[4] Page 97, premier Volume, Hist. de France.
3o. Dans la 21e Formule de Marculphe, Liv. 1, on trouve le modele d'un Bref, par lequel le Roi donne permission à un de ses Sujets, propter simplicitatem suam, de choisir un homme distingué par son mérite pour défendre ses causes. Les Capitulaires parlent à chaque page de Gens de Loi, d'Avoués, de Défenseurs, de Causeurs: le Concile de Vernon, en 755, atteste que les Gens d'Eglise plaidoient pour d'autres que pour les Eglises, les Veuves & les Orphelins; & l'Abbé Vély soutient que sous la premiere Race on ne sçavoit ce que c'étoit que Gens de Robe.
4o. Tantôt il lui paroît probable que l'institution de la Chevalerie date de la fin du regne de Charlemagne, & tantôt il donne pour certain que la Chevalerie ne remonte gueres plus haut que le 11e siecle.
5o. Il traite de Grace l'investiture que Louis VII donne en 1152 du Comté de Vermandois à la Sœur du Prince Raoul; & dès le commencement du dixieme siecle c'étoit un droit généralement reçu que les Filles succédassent aux Bénéfices.
6o. Après avoir soutenu que les Nobles étoient les plus anciens hommes libres, que l'antiquité faisoit seule la Noblesse,[5] il attribue la Noblesse à la possession héréditaire des Bénéfices.[6]
[5] Premier Volume, page 270.
[6] Second Volume, page 192.
Ces traits pris au hazard dans notre dernier Historien, c'est-à-dire dans l'Auteur qui, par le plan qu'il s'est tracé, a dû approfondir plus qu'aucun autre nos anciens usages; ces traits, dis-je, suffiront, sans doute, pour garantir le Lecteur des préventions peu favorables que la nouveauté de quelques-unes de mes opinions auroit pu faire naître dans son esprit.

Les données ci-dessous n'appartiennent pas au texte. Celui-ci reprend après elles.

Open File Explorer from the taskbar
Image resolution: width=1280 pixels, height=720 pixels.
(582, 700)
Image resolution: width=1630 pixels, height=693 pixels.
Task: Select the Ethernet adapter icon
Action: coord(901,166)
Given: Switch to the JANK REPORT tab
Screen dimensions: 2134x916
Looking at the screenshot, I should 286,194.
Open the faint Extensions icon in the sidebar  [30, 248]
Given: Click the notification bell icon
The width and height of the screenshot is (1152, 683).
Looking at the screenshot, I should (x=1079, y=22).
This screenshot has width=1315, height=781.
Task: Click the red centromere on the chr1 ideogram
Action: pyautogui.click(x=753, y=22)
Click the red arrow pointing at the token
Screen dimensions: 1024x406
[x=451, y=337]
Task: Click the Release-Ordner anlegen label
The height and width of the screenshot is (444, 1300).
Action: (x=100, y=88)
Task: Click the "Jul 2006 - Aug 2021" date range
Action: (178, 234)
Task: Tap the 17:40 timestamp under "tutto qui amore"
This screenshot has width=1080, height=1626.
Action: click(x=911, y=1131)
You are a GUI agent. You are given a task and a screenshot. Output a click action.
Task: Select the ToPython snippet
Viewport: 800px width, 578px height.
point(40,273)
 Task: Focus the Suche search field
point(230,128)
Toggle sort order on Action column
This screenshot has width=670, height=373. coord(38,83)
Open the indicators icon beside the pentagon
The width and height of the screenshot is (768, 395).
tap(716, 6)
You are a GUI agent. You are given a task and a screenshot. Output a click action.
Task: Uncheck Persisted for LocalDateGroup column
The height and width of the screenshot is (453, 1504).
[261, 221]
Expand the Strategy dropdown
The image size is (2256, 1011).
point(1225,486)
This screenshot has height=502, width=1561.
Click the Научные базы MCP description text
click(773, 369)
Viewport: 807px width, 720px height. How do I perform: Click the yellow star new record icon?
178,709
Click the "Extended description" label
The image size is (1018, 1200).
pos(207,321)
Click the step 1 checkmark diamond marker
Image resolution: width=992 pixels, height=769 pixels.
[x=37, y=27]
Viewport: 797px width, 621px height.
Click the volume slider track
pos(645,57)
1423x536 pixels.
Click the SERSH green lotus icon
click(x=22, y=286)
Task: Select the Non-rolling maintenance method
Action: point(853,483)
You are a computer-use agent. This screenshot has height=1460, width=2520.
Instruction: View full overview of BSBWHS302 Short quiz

Il verra qu'en puisant dans des sources trop négligées jusqu'ici, je me suis trouvé dans la nécessité de parler différemment de ceux qui m'ont précédé; il comprendra que si les fautes que je lui ai fait observer dans des ouvrages importans sont en petit nombre, c'est que j'ai dû me borner aux seuls points de notre Histoire & de notre Jurisprudence anciennes, qui avoient quelque connexité avec les usages relatifs aux Loix & à la forme de procéder établies en Angleterre par Guillaume le Conquérant, & dont Littleton a parlé: mais en mettant au jour les autres Compilateurs des Loix Anglo-Normandes, les observations sur les Ouvrages modernes se multiplieroient; à l'art superficiel & frivole des conjectures, succéderoit la science du vrai, toujours également solide & féconde. Le vuide qui se trouve dans une des principales époques de notre législation se trouveroit rempli; les causes de la révolution que nos Coutumes ont éprouvées, sur-tout à la fin de la seconde Race, les moyens presqu'insensibles par lesquels cette révolution s'est opérée, ne seroient plus un mystere.
L'essai que j'offre aujourd'hui au Public doit le mettre à portée de décider si, en continuant mes Remarques sur les Recueils des Loix Anglo-Normandes, il en pourroit résulter tous les avantages que j'ose lui promettre.